Fespaco"La vie de Château" : ce sont les différentes facettes de ces communautés dont les membres venus d'horizons divers poursuivent leurs rêves. Un film sur une thématique qui n'est certainement pas nouvelle, mais qui reste toujours d'actualité comme le désir de tous ceux-là qui s'illusionnent pour une meilleure vie de l'autre côté de la méditerranée.
Nous sommes dans la zone de la Station Château d'Eau de Paris, où le film "la Vie de Château" a été tourné. Homme imposant, Charles est le chef d'un groupe de rabatteurs employés par les salons de coiffure afro. Surnommé le « Prince », Charles le sapeur officie sur son "territoire", ici juste un bout de trottoir, où les éventuelles clientes sont recherchées. Mais ce n'est pas sans frictions entre les concurrents. Malgré tout Charles semble tirer son épingle du jeu. Il envisageait même de racheter le salon d'un barbier kurde et tourner le dos à la vie de rabatteur. Mais c'est sans compter avec les intrigues de ses rivaux.
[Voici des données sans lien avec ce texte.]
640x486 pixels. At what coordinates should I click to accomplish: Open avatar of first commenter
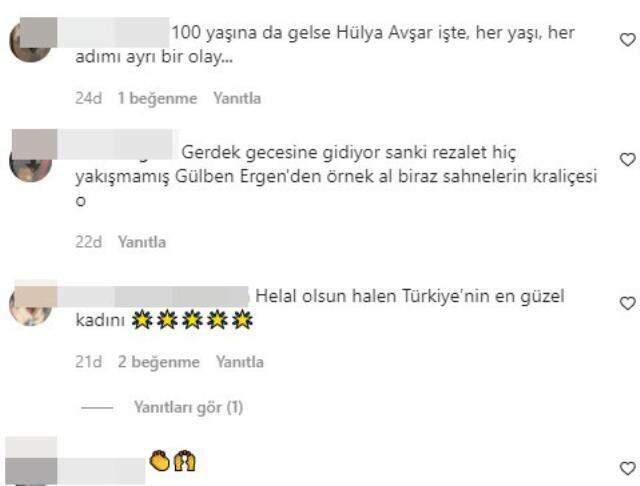pyautogui.click(x=31, y=41)
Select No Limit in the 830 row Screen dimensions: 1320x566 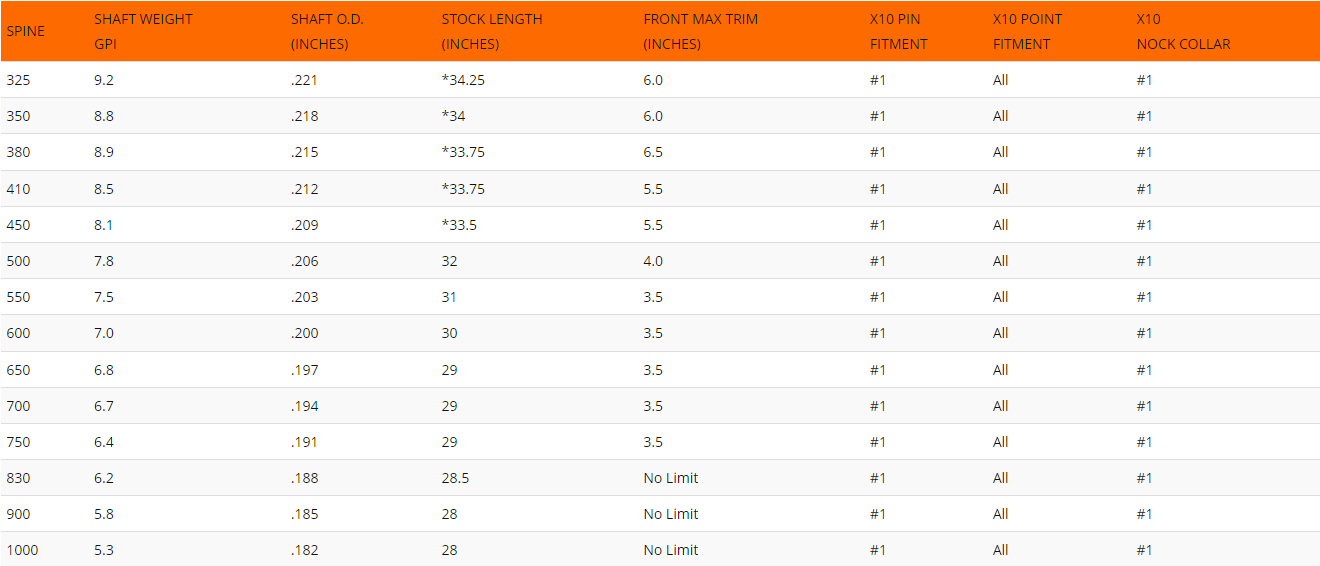pos(671,478)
Sur un scénario riche en paroles, qu'ils ont coécrit avec Joseph Denize, et avec un bon casting, des plans d'ensemble, gros plans sur des personnages plein d'humour, les réalisateurs Cédric Ido et Modi Barry donnent agréablement à apprécier le visage d'une certaine Afrique, en France. Un milieu où chacun cherche à s'affirmer. On le voit à travers les personnages de Moussa et Bebe qui vont jusqu'à tremper dans des larcins. Moussa en prend bien pour son indélicatesse, de la part de Sonia qui avec Djenaba, s'efforcent de gagner leur vie dignement. Tout comme le Prince qui se reprend, apparaissant dans une des dernières séquences du film, bien fringué, tout de blanc vêtu résolu à continuer ce qu'il sait faire de mieux.
Dans ce film, il y a un peu tout ce qui fait la vie de cette communauté cosmopolite : les moments de désillusion, d'amour, d'espoir, mais aussi la bonne ambiance des soirées animées par Serge Beynaud, la star ivoirienne du coupé-décalé. Un film à voir.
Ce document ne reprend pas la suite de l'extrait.